CodeInstructionGenerator
About 512 wordsAbout 2 min
2025-11-10
CodeInstructionGenerator is an operator that randomly samples few-shot examples from a data pool and uses a large language model (LLM) to generate instructions of similar difficulty. This serves as the first step in a 'self-instruct' style data synthesis pipeline for the code domain.
__init__
class CodeInstructionGenerator(OperatorABC):
def __init__(self, llm_serving: LLMServingABC, prompt_template=None, num_few_shot: int = 3, num_generate: int = 10):| Parameter | Type | Default | Description |
|---|---|---|---|
| llm_serving | LLMServingABC | Required | Large language model serving instance for executing inference. |
| prompt_template | PromptABC / str | CodeCodeToInstructionGeneratorPrompt() | The prompt template object used to construct the input.
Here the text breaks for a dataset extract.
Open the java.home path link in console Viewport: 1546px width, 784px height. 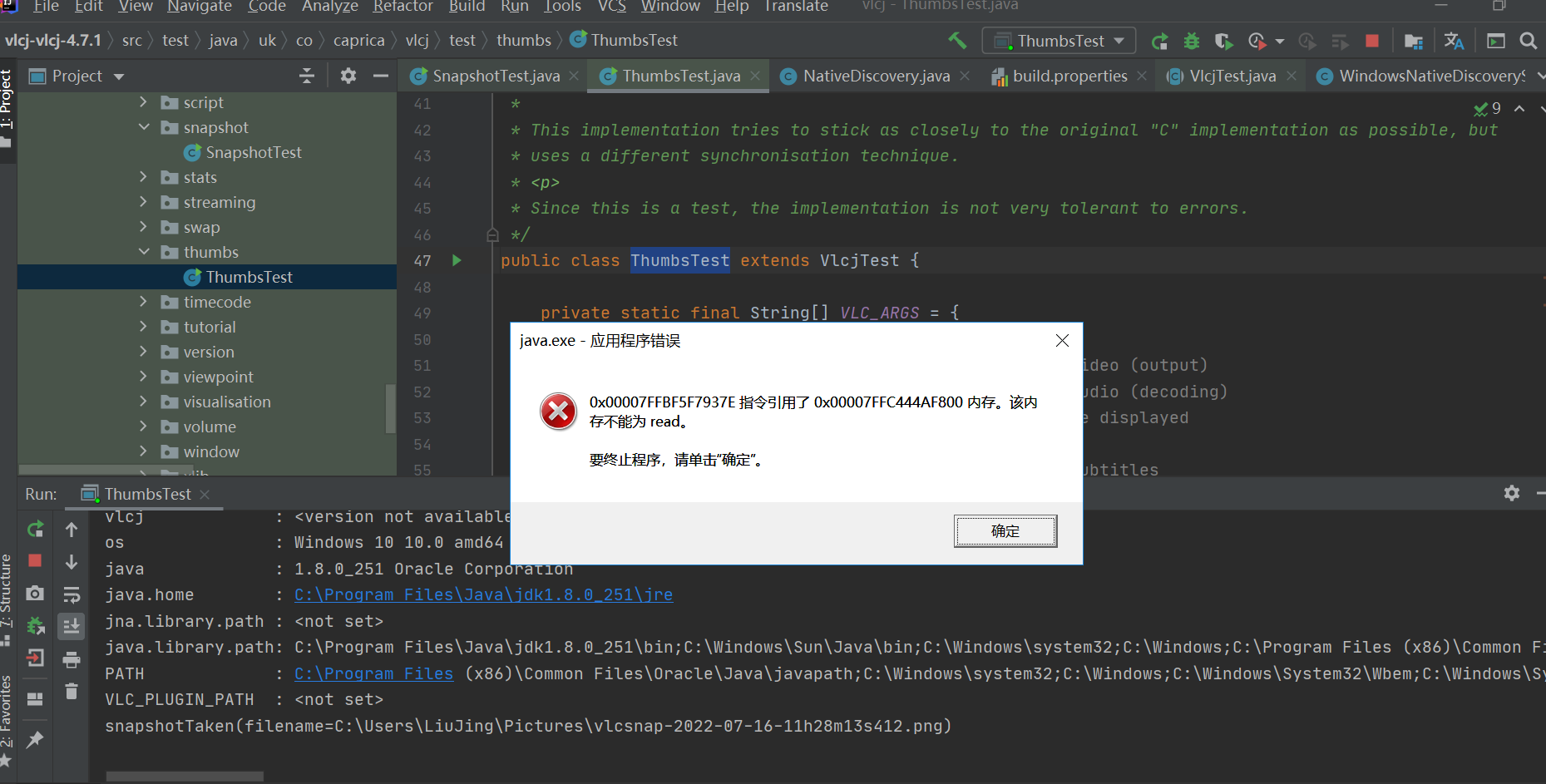click(482, 594)
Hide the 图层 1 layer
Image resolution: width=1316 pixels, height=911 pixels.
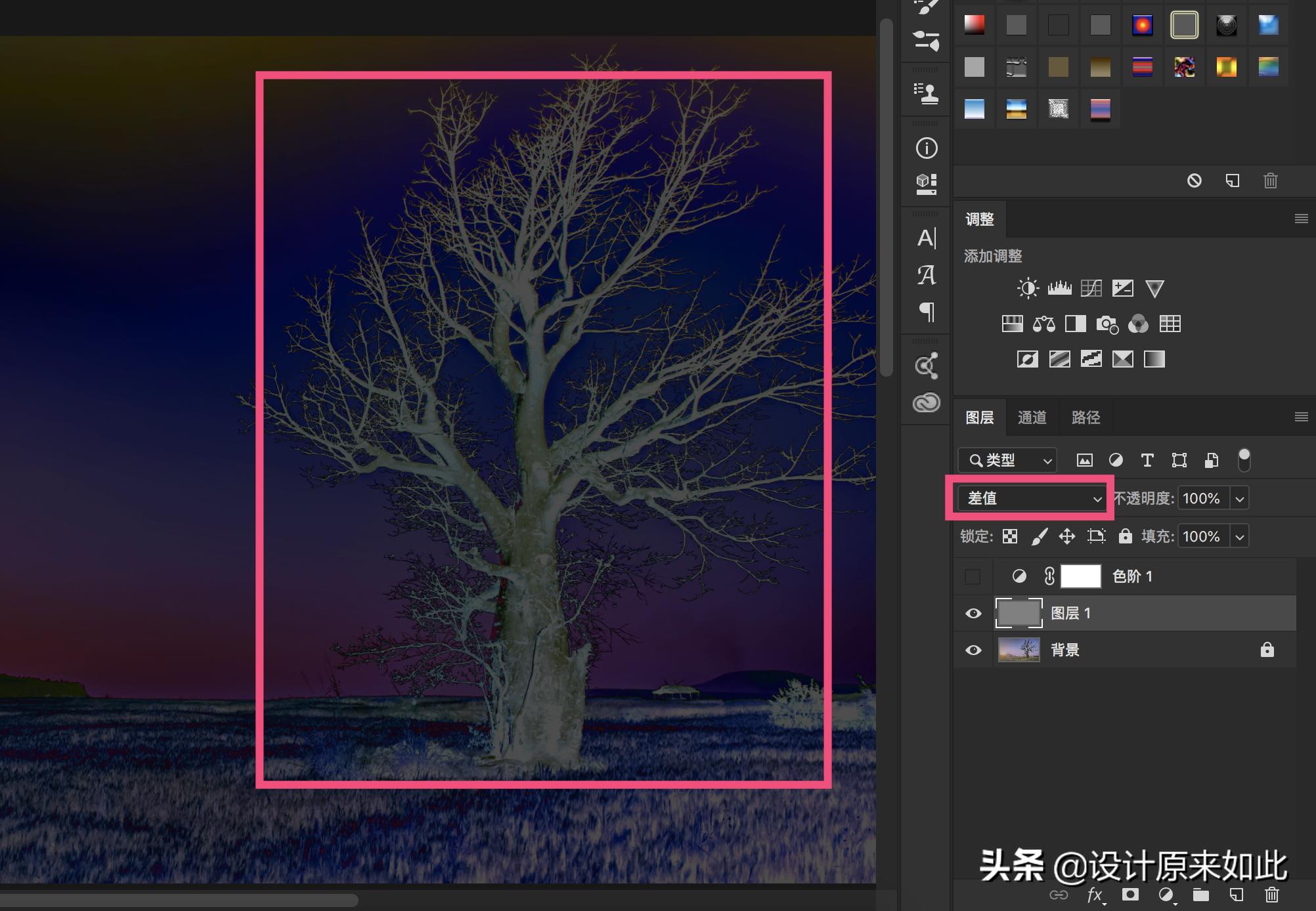tap(973, 613)
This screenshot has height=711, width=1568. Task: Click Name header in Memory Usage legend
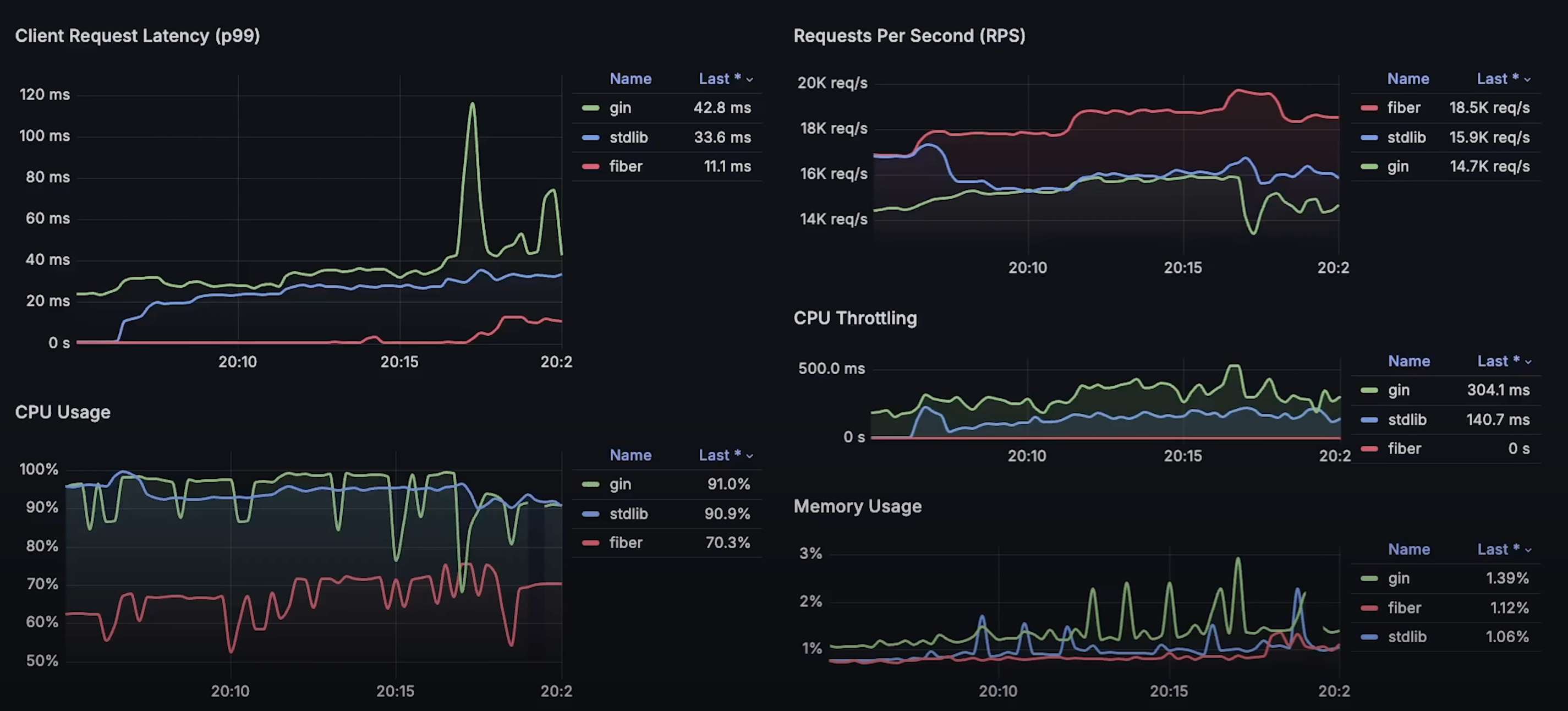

Supports custom templates via string or DiyCodePrompt. |
| num_few_shot | int | 3 | The number of few-shot examples to sample. |
| num_generate | int | 10 | The number of similar instructions to generate. |
Prompt Template Descriptions
| Prompt Template Name | Primary Use | Applicable Scenarios | Feature Description |
|---|---|---|---|
| CodeInstructionGeneratePrompt | Generate new code instructions | Create new programming problems of similar style based on a few examples | Generates stylistically consistent instructions based on few-shot examples, maintaining similar difficulty and complexity, ensuring instructions are clear, specific, and solvable. |
run
def run(self, storage: DataFlowStorage, input_key: str = "prompt", output_key: str = "generated_instruction")| Parameter | Type | Default | Description |
|---|---|---|---|
| storage | DataFlowStorage | Required | DataFlow storage instance for reading and writing data. |
| input_key | str | "prompt" | Input column name, corresponding to the example instruction field.。 |
| output_key | str | "generated_instruction" | Output column name, corresponding to the generated instruction field. |
🧠 Example Usage
🧾 Default Output Format
| Field | Type | Description |
|---|---|---|
| prompt | str | The input instruction. |
| generated_instruction | str | The instruction generated by the model. |
Example Input:
{"prompt": "from typing import List\n\n\ndef has_close_elements(numbers: List[float], threshold: float) -> bool:\n \"\"\" Check if in given list of numbers, are any two numbers closer to each other than\n given threshold.\n >>> has_close_elements([1.0, 2.0, 3.0], 0.5)\n False\n >>> has_close_elements([1.0, 2.8, 3.0, 4.0, 5.0, 2.0], 0.3)\n True\n \"\"\"\n"}
{"prompt": "from typing import List\n\n\ndef separate_paren_groups(paren_string: str) -> List[str]:\n \"\"\" Input to this function is a string containing multiple groups of nested parentheses. Your goal is to\n separate those group into separate strings and return the list of those.\n Separate groups are balanced (each open brace is properly closed) and not nested within each other\n Ignore any spaces in the input string.\n >>> separate_paren_groups('( ) (( )) (( )( ))')\n ['()', '(())', '(()())']\n \"\"\"\n"}
{"prompt": "\n\ndef truncate_number(number: float) -> float:\n \"\"\" Given a positive floating point number, it can be decomposed into\n and integer part (largest integer smaller than given number) and decimals\n (leftover part always smaller than 1).\n\n Return the decimal part of the number.\n >>> truncate_number(3.5)\n 0.5\n \"\"\"\n"}Example Output:
{"generated_instruction": "from typing import List\n\n\ndef parse_nested_parens(paren_string: str) -> List[int]:\n \"\"\" Input to this function is a string represented multiple groups for nested parentheses separated by spaces.\n For each of the group, output the deepest level of nesting of parentheses.\n E.g. (()()) has maximum two levels of nesting while ((())) has three.\n\n >>> parse_nested_parens('(()()) ((())) () ((())()())')\n [2, 3, 1, 3]\n \"\"\"\n"}